(Stored items)
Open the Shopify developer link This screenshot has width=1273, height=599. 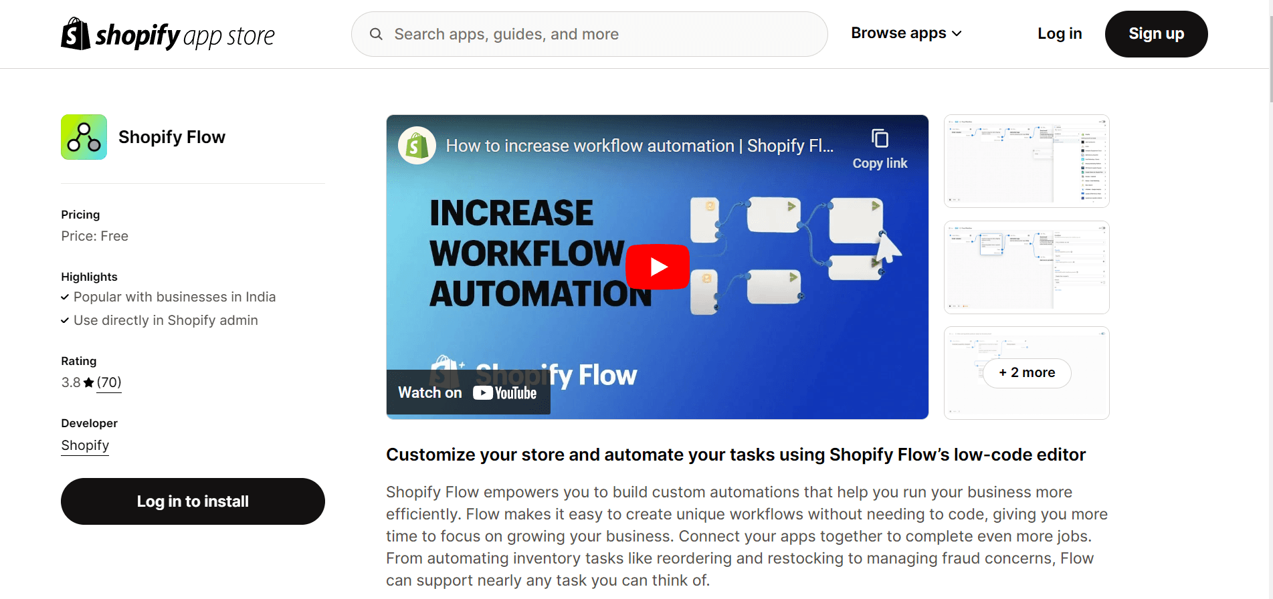click(x=85, y=445)
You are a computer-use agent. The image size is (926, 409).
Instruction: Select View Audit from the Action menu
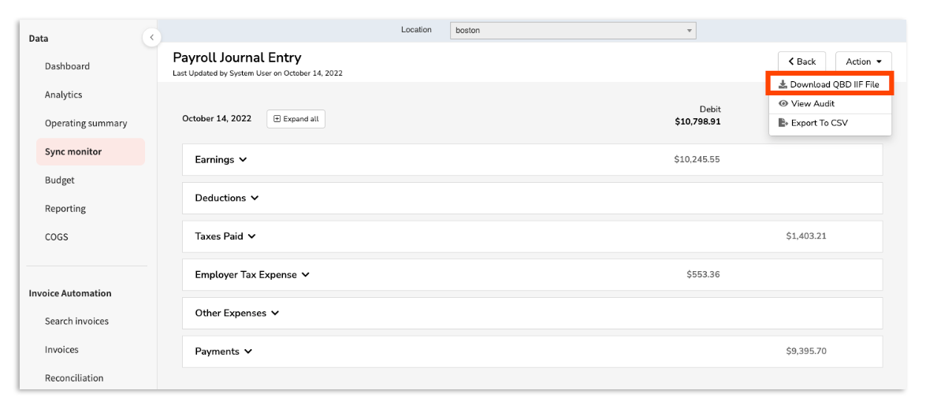tap(812, 103)
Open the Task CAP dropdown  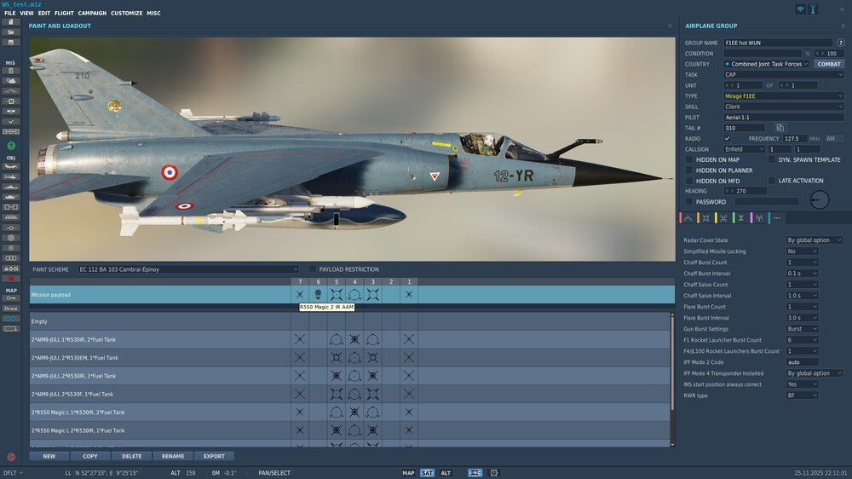(x=784, y=74)
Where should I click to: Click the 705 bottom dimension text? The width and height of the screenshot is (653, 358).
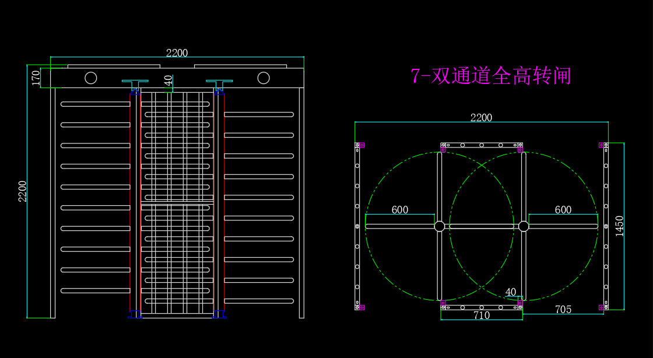[x=563, y=310]
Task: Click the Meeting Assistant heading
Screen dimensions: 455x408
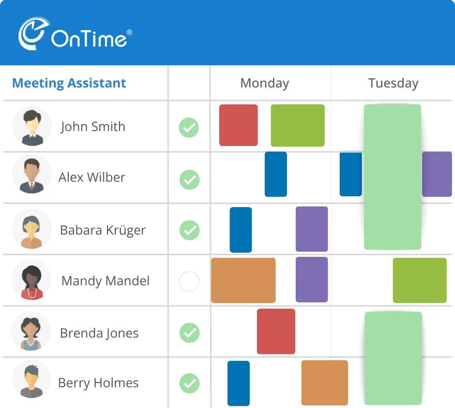Action: [69, 83]
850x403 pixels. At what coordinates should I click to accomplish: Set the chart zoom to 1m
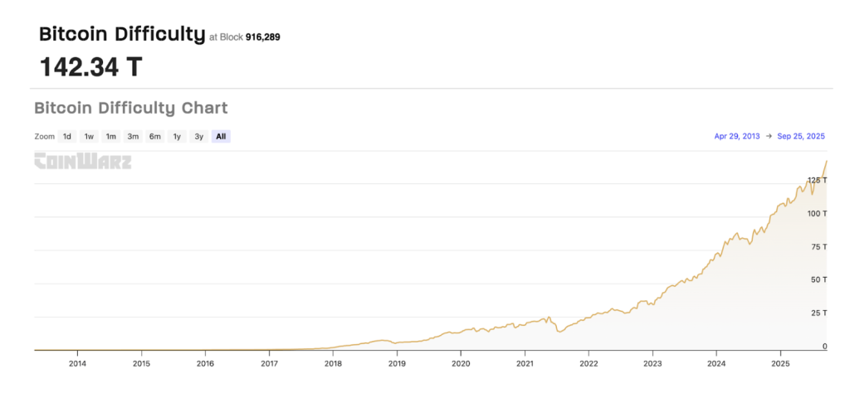coord(110,136)
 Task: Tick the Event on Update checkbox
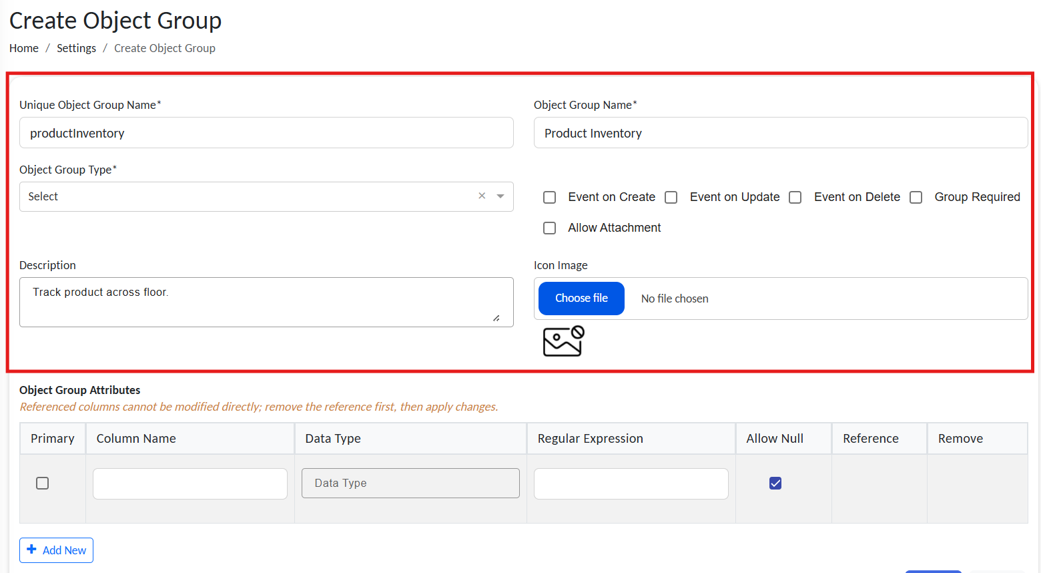coord(671,198)
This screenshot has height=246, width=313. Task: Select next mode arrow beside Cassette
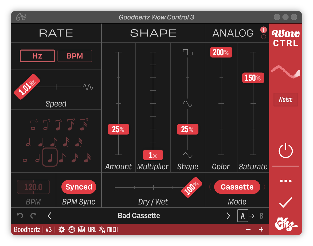[264, 187]
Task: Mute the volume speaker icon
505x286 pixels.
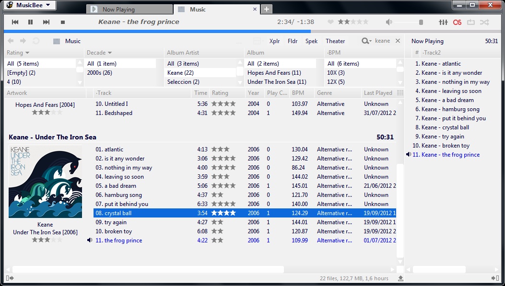Action: pyautogui.click(x=389, y=22)
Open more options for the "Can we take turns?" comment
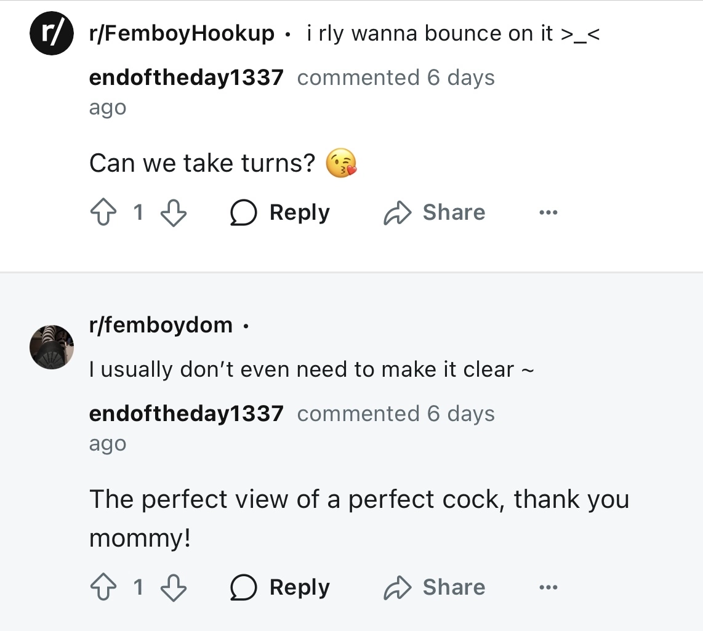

== WORK REQUIRED ==
Retype, please, exactly the lines that begin with the one containing "Task: Mute the volume speaker icon" and end at the last line of the entries above, both included, leaving out pictures.

== EXERCISE ANSWER ==
Task: Mute the volume speaker icon
505x286 pixels.
Action: pyautogui.click(x=389, y=22)
Open more options for the "Can we take turns?" comment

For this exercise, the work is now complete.